DOI: 10.1161/circ.148.suppl_1.18875 ISSN: 0009-7322

Abstract 18875: Using the Proteome to Detect Biomarkers of Cardiovascular Comorbidities

Yolanda Hagar, Jessica Chadwick
  • Physiology (medical)
  • Cardiology and Cardiovascular Medicine

Introduction: Concomitant non-cardiovascular disorders in individuals with cardiovascular disease contribute to morbidity and mortality. However, commonly used statistical approaches for identifying biomarkers of disease typically only examine the relationship between the biomarker and one endpoint at a time, ignoring potential correlation across diseases. Use of more advanced statistical tools that model two endpoints simultaneously can provide additional insight beyond what is provided by commonly used methods.

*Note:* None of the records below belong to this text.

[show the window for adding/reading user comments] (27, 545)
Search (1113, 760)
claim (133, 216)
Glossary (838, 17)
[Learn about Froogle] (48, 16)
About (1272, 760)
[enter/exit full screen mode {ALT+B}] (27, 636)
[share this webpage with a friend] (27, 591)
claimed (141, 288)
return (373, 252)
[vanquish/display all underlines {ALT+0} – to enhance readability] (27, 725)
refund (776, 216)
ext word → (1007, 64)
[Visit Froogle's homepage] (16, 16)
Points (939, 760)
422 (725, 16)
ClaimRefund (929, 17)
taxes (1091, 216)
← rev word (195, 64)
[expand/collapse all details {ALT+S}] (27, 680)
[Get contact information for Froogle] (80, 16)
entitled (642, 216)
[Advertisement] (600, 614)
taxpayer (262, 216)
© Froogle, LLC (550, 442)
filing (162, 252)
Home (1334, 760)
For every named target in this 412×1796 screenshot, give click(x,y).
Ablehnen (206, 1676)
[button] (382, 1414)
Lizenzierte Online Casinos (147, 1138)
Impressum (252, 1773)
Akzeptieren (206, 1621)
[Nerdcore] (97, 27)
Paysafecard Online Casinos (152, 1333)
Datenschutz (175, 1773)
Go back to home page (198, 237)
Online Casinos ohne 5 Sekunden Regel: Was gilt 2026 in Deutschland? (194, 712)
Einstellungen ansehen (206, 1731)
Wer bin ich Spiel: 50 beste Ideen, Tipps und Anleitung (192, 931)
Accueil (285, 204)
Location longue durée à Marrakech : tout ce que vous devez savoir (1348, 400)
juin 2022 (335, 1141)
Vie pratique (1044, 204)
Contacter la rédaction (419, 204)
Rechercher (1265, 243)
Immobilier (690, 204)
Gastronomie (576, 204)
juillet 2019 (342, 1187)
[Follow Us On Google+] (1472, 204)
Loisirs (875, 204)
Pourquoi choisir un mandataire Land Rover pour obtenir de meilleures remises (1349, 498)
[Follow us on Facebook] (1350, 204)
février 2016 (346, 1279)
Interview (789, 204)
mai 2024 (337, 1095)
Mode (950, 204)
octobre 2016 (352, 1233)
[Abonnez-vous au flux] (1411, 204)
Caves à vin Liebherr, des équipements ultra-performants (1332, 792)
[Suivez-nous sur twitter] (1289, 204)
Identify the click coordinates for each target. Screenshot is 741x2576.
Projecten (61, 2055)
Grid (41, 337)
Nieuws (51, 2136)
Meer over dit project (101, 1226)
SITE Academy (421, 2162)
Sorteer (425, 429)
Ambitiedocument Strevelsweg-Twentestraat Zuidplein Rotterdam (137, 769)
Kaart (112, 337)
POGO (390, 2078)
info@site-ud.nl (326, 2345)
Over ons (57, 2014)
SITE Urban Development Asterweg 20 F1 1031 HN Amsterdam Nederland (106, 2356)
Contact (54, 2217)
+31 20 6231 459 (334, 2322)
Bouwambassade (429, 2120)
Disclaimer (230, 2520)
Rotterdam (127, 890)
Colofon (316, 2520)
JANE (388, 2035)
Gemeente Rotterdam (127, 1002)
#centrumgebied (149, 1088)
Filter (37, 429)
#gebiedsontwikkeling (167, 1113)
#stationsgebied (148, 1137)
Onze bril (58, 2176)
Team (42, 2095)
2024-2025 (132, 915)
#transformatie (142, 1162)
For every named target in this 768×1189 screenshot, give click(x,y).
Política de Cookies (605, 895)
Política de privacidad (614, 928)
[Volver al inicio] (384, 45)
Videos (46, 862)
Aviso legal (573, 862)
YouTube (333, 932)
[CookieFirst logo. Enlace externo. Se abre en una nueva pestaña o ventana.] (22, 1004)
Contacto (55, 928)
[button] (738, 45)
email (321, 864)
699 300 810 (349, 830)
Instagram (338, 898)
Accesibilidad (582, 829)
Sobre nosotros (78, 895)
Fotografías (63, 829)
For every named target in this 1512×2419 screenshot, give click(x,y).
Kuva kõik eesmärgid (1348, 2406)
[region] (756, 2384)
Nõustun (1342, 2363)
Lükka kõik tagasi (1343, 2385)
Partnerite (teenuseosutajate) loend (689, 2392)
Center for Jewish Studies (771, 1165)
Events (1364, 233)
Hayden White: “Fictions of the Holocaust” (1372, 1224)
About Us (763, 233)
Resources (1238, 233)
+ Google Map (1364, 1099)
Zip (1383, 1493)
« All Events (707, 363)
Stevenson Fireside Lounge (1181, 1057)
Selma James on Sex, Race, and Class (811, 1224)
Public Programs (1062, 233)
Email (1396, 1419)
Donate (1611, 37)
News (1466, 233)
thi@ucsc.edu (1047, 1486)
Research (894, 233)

Hypothesis: Biomarker identification can be made more powerful through the use of Gaussian Process (GP) Bayesian analyses. This method quantifies how one or more biomarkers may predict two biological endpoints (which may or may not be correlated) simultaneously. It is hypothesized that this will allow for the detection of additional biomarkers of comorbidities that cannot be detected using standard univariate approaches.

Methods: Plasma from 5,281 participants with cardiovascular disease and with or without at least one comorbidity (CKD and/or T2D) from the Atherosclerosis Risk in Communities study visit 5 were assayed for 5,284 proteins using the SomaScan® assay. The GP model was applied in a univariate context, quantifying the relationship between each individual protein and cardiovascular disease plus one either comorbidity (CKD or T2D), characterizing the relationship using t-tests and AUC. Results from the univariate Gaussian process models were compared to results from standard univariate logistic regression models.

Results: The GP method identified an additional 283 proteins that were significant for both CVD and CKD simultaneously. These proteins were not identified using logistic regression. Similarly, in addition to the 969 found significant using logistic regression models, the GP method identified an additional 190 proteins that were significant for both CVD and T2D. Among all additional proteins identified, the average AUC increased 25-30%.

Conclusions: Utilizing GP and the proteome, we can discover biomarkers and characterize their signal for comorbid endpoints associated with cardiovascular disease.